For each reference standard category, comparisons of sensitivity and specificity estimates based on bivariate models across PHQ-9 cut-off scores 5-15 among subgroups based on age, sex, country human development index. and participant recruitment setting are shown in supplementary table E, with forest plots shown in supplementary figure C, receiver operating characteristic curves and area under the curve values in supplementary figure D, and τ2 and R values in supplementary table C. Of the total of 484 categorical subgroup analyses that we did (22 subgroups × 11 cut-off thresholds for sensitivity and specificity) using the bivariate model, four comparisons excluded the null value of zero difference for cut-off scores 5-15. No comparisons that were significantly different in one reference standard category were statistically significant in either of the other two reference standard categories.

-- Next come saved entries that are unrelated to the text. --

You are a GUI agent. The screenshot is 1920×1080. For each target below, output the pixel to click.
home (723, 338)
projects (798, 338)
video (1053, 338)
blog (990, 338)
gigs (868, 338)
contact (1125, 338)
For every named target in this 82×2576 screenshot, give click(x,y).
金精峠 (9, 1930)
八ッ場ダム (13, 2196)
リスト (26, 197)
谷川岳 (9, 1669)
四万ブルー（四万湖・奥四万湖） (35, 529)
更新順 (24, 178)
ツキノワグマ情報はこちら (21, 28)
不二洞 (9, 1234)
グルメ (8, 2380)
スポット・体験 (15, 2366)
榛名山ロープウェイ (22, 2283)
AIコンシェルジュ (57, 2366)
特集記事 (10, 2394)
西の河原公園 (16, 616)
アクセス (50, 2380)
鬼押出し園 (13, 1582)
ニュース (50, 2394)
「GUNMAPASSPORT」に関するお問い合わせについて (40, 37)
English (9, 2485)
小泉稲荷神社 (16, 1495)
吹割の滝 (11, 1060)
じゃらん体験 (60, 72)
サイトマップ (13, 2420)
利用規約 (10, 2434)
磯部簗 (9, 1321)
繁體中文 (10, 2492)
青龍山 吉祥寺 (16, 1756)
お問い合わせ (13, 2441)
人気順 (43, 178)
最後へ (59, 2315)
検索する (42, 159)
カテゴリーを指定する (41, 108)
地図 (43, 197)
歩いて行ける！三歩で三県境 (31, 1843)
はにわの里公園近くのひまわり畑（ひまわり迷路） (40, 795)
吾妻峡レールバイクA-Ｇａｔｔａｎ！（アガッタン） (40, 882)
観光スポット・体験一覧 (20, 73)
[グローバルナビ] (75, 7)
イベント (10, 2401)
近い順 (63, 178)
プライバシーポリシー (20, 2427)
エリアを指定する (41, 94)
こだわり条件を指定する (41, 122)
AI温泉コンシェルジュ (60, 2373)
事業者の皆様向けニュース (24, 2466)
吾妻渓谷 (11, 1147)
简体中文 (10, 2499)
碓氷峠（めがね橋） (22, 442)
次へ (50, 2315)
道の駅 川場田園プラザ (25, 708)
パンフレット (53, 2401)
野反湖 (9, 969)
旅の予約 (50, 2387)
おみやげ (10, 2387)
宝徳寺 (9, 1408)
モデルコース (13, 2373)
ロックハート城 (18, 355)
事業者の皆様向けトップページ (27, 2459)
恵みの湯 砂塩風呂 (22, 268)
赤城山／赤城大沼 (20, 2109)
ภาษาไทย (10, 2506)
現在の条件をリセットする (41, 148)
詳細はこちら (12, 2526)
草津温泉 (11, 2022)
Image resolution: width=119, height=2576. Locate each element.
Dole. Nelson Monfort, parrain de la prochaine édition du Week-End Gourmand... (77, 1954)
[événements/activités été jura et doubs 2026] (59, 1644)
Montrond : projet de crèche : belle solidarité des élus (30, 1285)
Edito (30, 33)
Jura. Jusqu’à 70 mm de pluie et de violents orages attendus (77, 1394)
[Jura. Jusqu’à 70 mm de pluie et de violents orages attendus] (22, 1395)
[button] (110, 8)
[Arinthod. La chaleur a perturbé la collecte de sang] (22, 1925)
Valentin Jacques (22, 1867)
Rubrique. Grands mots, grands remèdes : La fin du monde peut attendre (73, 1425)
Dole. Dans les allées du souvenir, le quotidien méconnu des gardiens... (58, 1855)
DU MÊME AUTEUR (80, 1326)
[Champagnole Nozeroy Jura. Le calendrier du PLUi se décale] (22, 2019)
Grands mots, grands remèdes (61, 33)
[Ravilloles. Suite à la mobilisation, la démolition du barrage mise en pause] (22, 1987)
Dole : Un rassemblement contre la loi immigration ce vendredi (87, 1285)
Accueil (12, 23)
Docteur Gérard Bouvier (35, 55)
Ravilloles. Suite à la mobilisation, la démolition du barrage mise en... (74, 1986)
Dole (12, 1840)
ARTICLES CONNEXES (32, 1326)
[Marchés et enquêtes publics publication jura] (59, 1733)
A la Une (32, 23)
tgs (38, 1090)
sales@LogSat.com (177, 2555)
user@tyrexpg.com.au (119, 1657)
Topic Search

Subgroup analyses are shown in supplementary table E. In the meta-regression analyses, on the other hand, older age (measured continuously) was associated with higher specificity for all reference standards (supplementary table D). The significant interaction corresponded to specificity estimates that were 2-14% (median 6%) higher for participants aged 60 or over versus under 60 based on semistructured interviews, 2-14% (median 8%) higher based on fully structured interviews, and 1-8% (median 5%) higher based on the MINI (supplementary table D). Across all cut-off scores, the magnitudes of the differences estimated on the basis of meta-regression with dichotomous age were within 2% of those estimated using the original two stage bivariate random effects meta-analytic models.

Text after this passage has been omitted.